Saturday, 24 October 2009

Spotting the Danger.



The big national drama this week has been the appearance of Nick Griffin, of the British National Party, on last Thursday's Question Time. It's spawned more immediate debate and commentary than almost any other single event that I can remember.

I watched the programme with a growing sense of disappointment - not with the BBC for broadcasting, but rather because of the rather smug way in which the politicians lined up to put the boot in.

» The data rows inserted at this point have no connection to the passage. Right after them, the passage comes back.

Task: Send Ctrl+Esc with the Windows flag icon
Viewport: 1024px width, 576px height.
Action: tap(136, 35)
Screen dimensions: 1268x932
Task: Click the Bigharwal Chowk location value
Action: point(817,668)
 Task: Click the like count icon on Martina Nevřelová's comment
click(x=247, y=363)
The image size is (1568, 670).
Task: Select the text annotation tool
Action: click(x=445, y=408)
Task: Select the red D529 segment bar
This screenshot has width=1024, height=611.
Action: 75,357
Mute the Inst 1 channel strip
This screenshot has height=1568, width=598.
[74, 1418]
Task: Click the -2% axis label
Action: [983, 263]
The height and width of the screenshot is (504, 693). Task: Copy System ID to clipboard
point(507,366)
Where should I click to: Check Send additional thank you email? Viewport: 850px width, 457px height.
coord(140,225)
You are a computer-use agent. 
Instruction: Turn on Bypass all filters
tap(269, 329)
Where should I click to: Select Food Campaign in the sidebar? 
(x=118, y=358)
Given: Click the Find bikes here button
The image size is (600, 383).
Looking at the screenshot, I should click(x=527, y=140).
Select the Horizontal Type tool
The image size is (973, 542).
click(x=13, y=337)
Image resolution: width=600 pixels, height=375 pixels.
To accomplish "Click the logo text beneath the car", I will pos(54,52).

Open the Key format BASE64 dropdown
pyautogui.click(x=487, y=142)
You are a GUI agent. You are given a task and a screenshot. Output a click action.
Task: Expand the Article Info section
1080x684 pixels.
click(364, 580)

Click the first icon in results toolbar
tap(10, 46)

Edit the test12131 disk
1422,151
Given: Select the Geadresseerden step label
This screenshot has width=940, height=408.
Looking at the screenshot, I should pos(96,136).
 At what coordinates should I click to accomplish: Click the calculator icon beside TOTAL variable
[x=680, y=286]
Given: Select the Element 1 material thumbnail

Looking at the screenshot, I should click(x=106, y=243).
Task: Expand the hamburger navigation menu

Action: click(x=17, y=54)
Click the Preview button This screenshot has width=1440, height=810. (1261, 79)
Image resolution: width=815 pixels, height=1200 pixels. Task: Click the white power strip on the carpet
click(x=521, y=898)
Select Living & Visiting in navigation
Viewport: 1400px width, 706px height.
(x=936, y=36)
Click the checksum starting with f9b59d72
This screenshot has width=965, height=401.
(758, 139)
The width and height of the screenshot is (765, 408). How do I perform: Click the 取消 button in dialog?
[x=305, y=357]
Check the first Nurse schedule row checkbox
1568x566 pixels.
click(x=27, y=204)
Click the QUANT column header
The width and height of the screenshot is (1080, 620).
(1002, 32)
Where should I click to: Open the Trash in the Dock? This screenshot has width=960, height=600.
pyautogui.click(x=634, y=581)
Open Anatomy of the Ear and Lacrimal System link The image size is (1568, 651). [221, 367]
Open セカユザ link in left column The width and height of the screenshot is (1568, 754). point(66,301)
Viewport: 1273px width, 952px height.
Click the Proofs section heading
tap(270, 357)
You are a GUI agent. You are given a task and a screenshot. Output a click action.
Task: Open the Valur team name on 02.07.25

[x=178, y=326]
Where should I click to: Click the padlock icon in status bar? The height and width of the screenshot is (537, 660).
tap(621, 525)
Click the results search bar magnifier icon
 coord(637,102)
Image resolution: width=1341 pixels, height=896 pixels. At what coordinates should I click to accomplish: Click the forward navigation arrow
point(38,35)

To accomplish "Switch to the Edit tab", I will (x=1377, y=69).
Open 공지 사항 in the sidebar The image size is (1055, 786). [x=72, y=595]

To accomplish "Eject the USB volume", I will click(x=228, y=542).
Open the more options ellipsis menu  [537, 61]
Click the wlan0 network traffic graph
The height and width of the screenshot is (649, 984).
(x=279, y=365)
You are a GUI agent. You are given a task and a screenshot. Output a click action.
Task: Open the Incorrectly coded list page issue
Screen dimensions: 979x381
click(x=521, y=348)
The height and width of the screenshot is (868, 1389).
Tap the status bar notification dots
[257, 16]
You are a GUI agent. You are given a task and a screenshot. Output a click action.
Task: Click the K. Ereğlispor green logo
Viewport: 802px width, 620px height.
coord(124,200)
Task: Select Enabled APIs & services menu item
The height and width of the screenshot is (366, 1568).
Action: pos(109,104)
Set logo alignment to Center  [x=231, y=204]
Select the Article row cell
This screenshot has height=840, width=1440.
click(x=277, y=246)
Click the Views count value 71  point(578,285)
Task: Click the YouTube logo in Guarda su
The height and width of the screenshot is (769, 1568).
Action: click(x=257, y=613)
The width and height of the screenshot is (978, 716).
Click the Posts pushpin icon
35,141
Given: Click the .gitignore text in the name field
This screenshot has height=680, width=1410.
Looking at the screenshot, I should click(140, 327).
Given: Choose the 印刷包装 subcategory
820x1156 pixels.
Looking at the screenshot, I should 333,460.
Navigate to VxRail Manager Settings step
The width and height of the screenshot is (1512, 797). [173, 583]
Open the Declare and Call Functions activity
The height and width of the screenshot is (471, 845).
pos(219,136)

I'm not in favour of giving racists the oxygen of oxygen, let alone the oxygen of publicity, but in a democracy once a critical mass has passed -and the BNP did pick up a million votes at the European elections - it's time to scrutinise and deconstruct the arguments. TV can do this, provided it retains an objective.

My worry was that the politicians' anger (although justified) and the orchestrated collective attack only plays directly into the mythology of the underdog, fighting the complacent arrogance of those in power - Robin Hood's merry men, Henry V's troops at Agincourt, the Spitfire pilots at the Battle of Britain. It's the very folk mythology the BNP are constantly trying to appropriate.

The BNP is a party that stokes up our fears of 'the other.' It exploits our weakest emotions and our laziest thoughts. It offers security in the tribe. The programme may have exposed Griffin in the eyes of the cosmopolitan media but I'm not sure how it played out on the sink estates of Burnley, Dagenham or Bradford, where it's easy to target immigration and Islam as the cause of unemployment, poverty and deprivation.

As as leader Griffin is more of a ridiculous clown than a reincarnated Hitler and, although the protests outside the Beeb were welcome, I don't believe that violence is needed to bring down the BNP in its present format. As Bonnie Greer, the best of the panelists, demonstrated, for now, the best attack is honesty, intelligence and humour. Clowns can be nihilistic though and do need watching.

If there is a parallel then the rhetoric of the BNP reminds me of Milosevic's early nineties defence of Serbian nationalism, against the perceived threats from Bosnian Muslims; a rhetoric which, unchecked, caught fire and ended up in the genocides and ethnic cleansing that split the former Yugoslavia. It wasn't just Slavic temperament or unfinished business that caused this, it was the false fear multiculturalism. It's rhetoric which still echoes in the Balkans today. Karadzic's trail in The Hague opens on Monday, it'll be a reminder to the world of the what can happen when we stop wanting to live and learn from each other. For anti-racists, controlling the pitch is as important as asserting the true narrative.